Rescale the data from the line with "You are a computer-use" up to and including the line with "pyautogui.click(x=227, y=254)", writing every line again with the requests included and multiplying each coordinate in the answers by 2.15, rounded to whole numbers with halves going up. Give only those lines, and leave the pictures out.

- PROVIDED INFORMATION:
(begin)
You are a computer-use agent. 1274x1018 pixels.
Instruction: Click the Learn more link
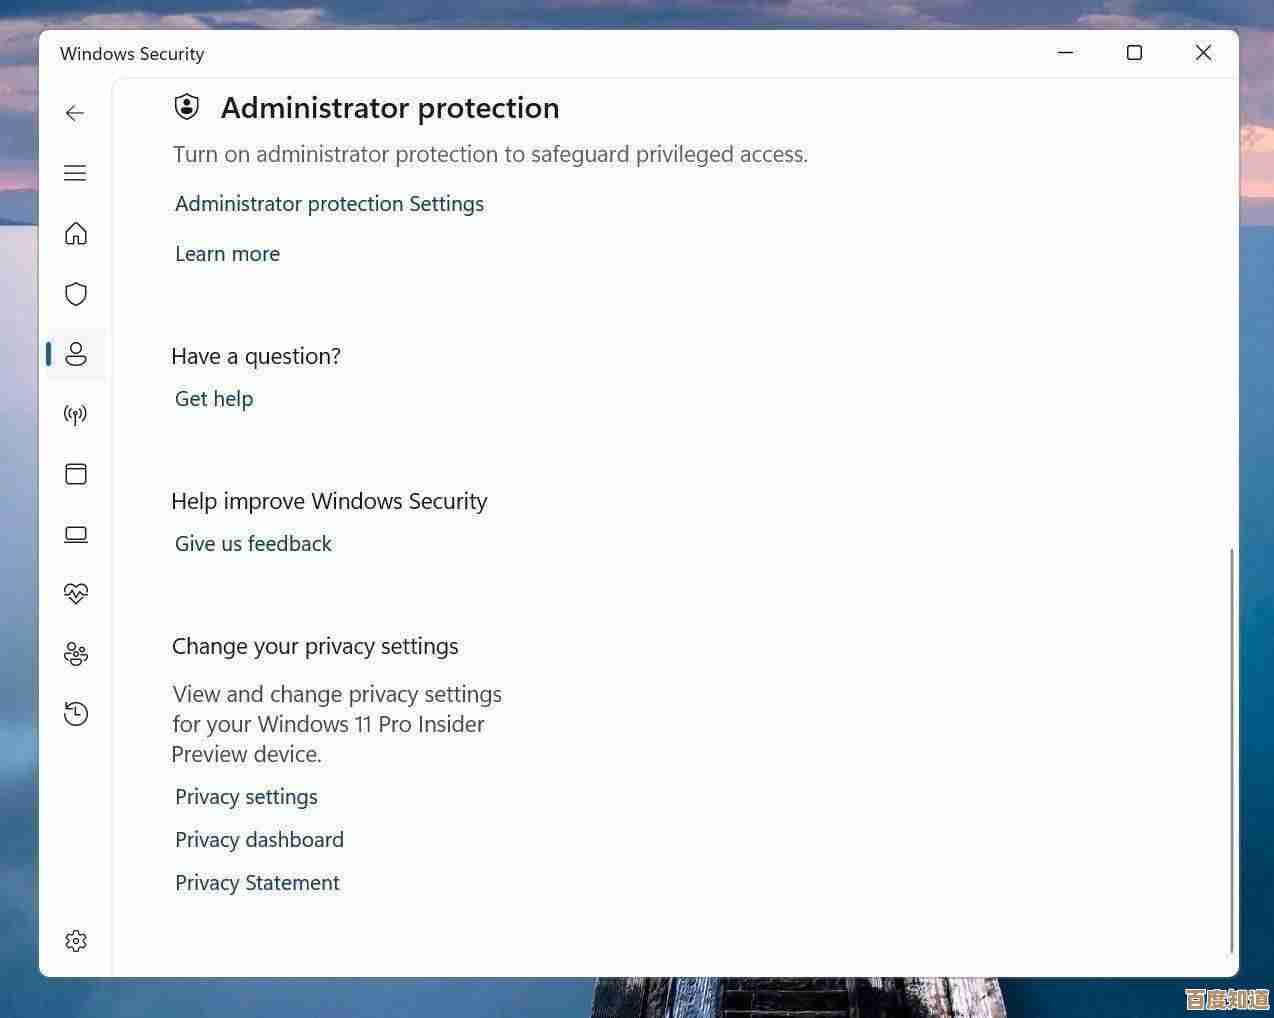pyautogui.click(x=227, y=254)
(end)
(begin)
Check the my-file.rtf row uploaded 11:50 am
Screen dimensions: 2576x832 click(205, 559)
(end)
- RESPONSE TO THE TASK:
You are a computer-use agent. 1274x1018 pixels.
Instruction: Click the Learn more link
pyautogui.click(x=488, y=546)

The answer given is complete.